Note, a slurm job is run for each individual array rank. If you’d like to run many small jobs as part of one larger job, that requires a different tool such as TACC launcher.
By default, SLURM will try to run all of your array jobs at the same time (if the nodes are available).

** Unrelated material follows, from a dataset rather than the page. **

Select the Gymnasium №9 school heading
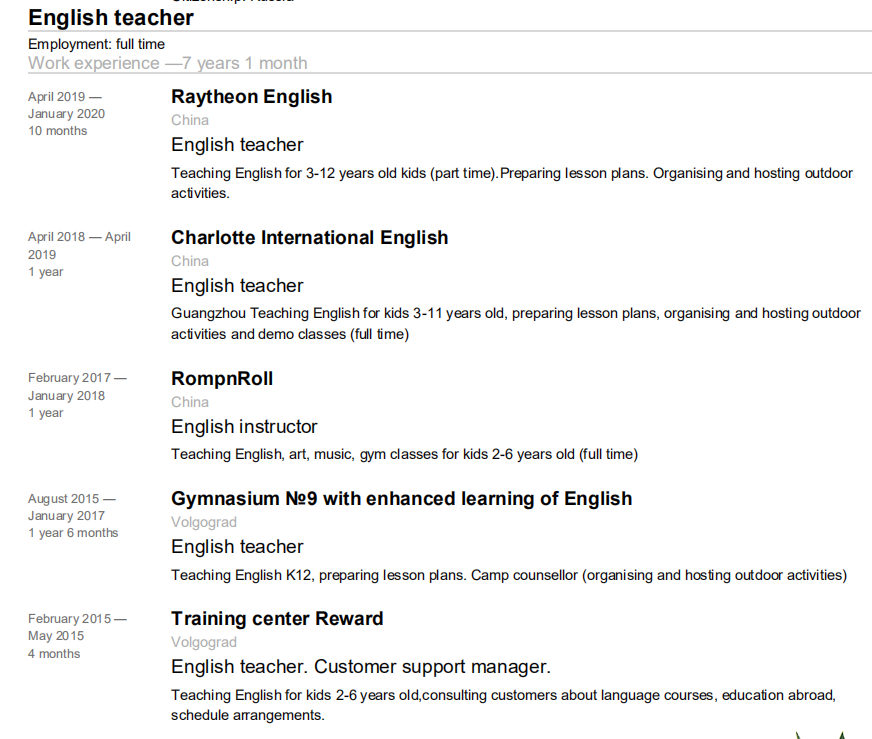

If you’d like to change this behavior, you can include a percent sign to set a max number of concurrent jobs that will run, with --array=1-100%4
for instance.
You can also request custom task IDs with --array=1,3,5,7
and a custom step size with --array=1-7:2
.
In your job scripts, several environment variables are available. The $SLURM_JOBID
is sequential, and includes an underscore to denote both the initial submitted job and the task. The $SLURM_ARRAY_JOB_ID
is the same for all jobs in the array while the $SLURM_ARRAY_TASK_ID
is equal to the index supplied by the array option.